Why it matters: State and local leaders are trying to figure out what to open and when. Properly managing the pandemic on a social and personal level will require hard honesty about what we know and what we don't.
The big picture: "We still don't know how the coronavirus is killing us," David Wallace-Wells recently wrote in New York magazine.
- While confirmed U.S deaths from COVID-19 have been largely declining from a peak in mid-April, new statistics from the Centers for Disease Control and Prevention released today indicate that thousands more Americans died from COVID-19 than had been reported once provisional deaths above the normal rate had been included in the count.
- Estimates of COVID-19's fatality rate have ranged from 0.1 to 15%.
- Initially thought to be primarily a respiratory disease, it now appears the virus can attack the heart, the circulatory system, the kidneys, the nervous system and more.
- The Washington Post recently reported that some young COVID-19 patients — who aren't in a high-risk group — were unexpectedly dying from heart attacks and strokes caused by unexplained blood clots.
- There's no way of knowing how many Americans have had COVID-19, in part because of lack of testing and in part because those tests can be inaccurate as often as 15–30% of the time.
- Even the clinical presentation of COVID-19 is evolving — on Monday, months after the first U.S. cases, the CDC added six new symptoms for the disease.
The big question then is how can we accurately understand the risk COVID-19 poses to each of us — let alone make decisions about how to ease off the lockdown that has suffocated the U.S. economy?
One way, say risk experts, is for those in authority to be more honest about what we know and what we don't. "Many MDs have been talking in absolutes rather than communicating the uncertainties that may be involved here," says Charles Haas, a professor of environmental engineering at Drexel University.

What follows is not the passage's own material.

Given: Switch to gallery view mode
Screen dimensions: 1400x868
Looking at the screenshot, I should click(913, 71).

- That uncertainty is frustrating, but it's to be expected. As the name suggests, the novel coronavirus is a new pathogen, and it comes from a family of viruses that have been relatively understudied, meaning scientists are largely learning about its behavior on the fly.

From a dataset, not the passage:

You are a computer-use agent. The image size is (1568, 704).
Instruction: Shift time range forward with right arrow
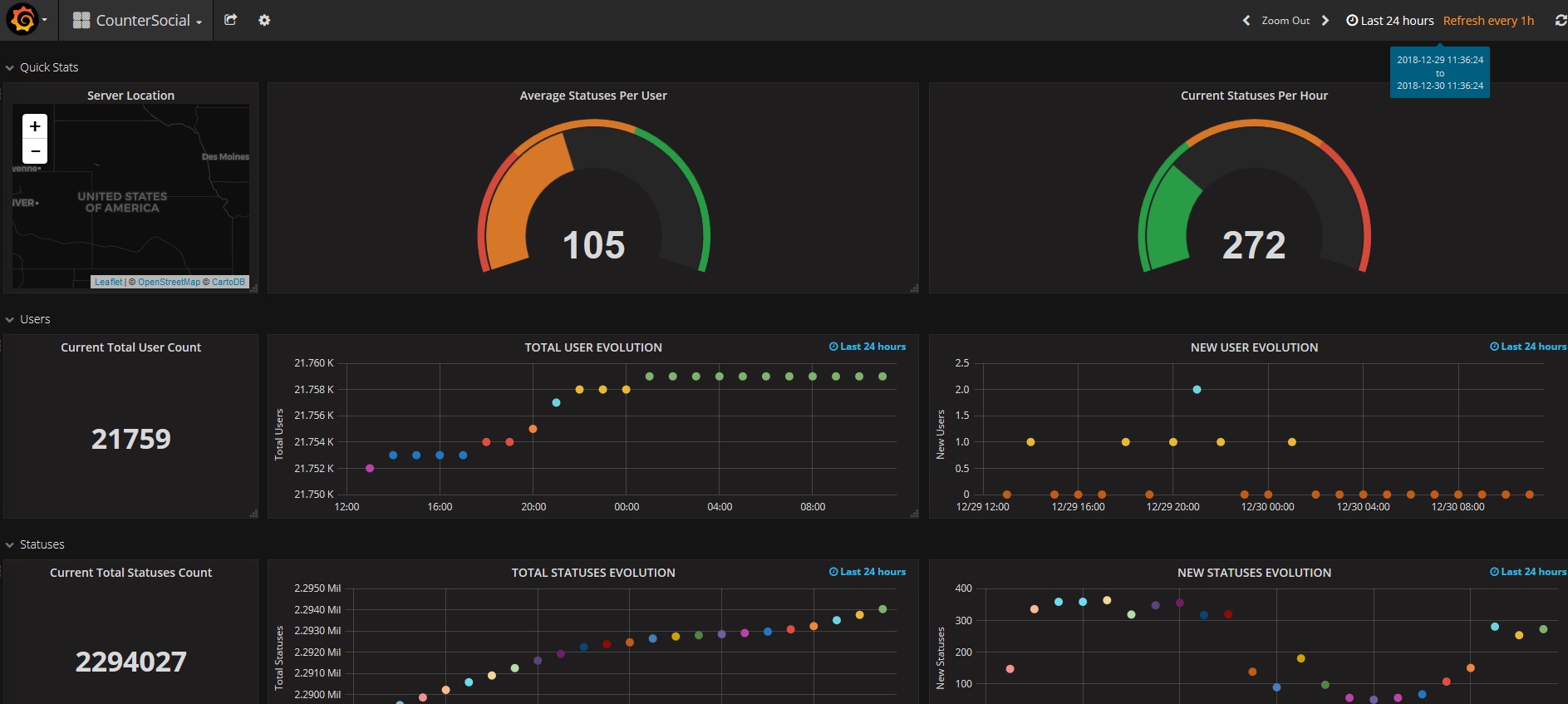click(1325, 21)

- The sheer number of cases means more statistical outliers — like seemingly young and healthy people dying from the disease — will inevitably emerge, and just as inevitably grab disproportionate attention from the media and the public.
- Past pandemics, which largely involved influenza, may have little to teach us. "People keep referring to the 1918 flu pandemic, but the virus then was different, the infection was different and the economy was different," says Allison Schrager, a senior fellow at the Manhattan Institute.
The continued uncertainty around COVID-19 is what makes it feel so risky — and what makes it pointless to compare the pandemic to known dangers like the seasonal flu or automobile accidents. Not only do years of data give us reliable projections about risk from those threats, but we can take steps to reduce our personal risk — get a flu vaccine or drive more safely.
- The risk posed by the coronavirus, though, is characterized by what is known in the field as "dreadfulness," both because it can lead to the very worst outcome and because as a new virus, it's still unfamiliar to us.
- Right now it also feels as if there is very little we can do to control the risk we might face from COVID-19, other than to take the steps of extreme social distancing, which carries its own severe consequences.
Be smart: COVID-19 will be with us for months or longer, and we will need to shift out of a defensive crouch and find a way of living that balances the tradeoffs between the disease and the cure.
"A key message is that you can never get to zero for anything when it comes to risk."— Charles Haas
The bottom line: The more time passes, the more we'll learn about COVID-19. But first, we'll need to learn to live with some degree of uncertainty — and some degree of risk.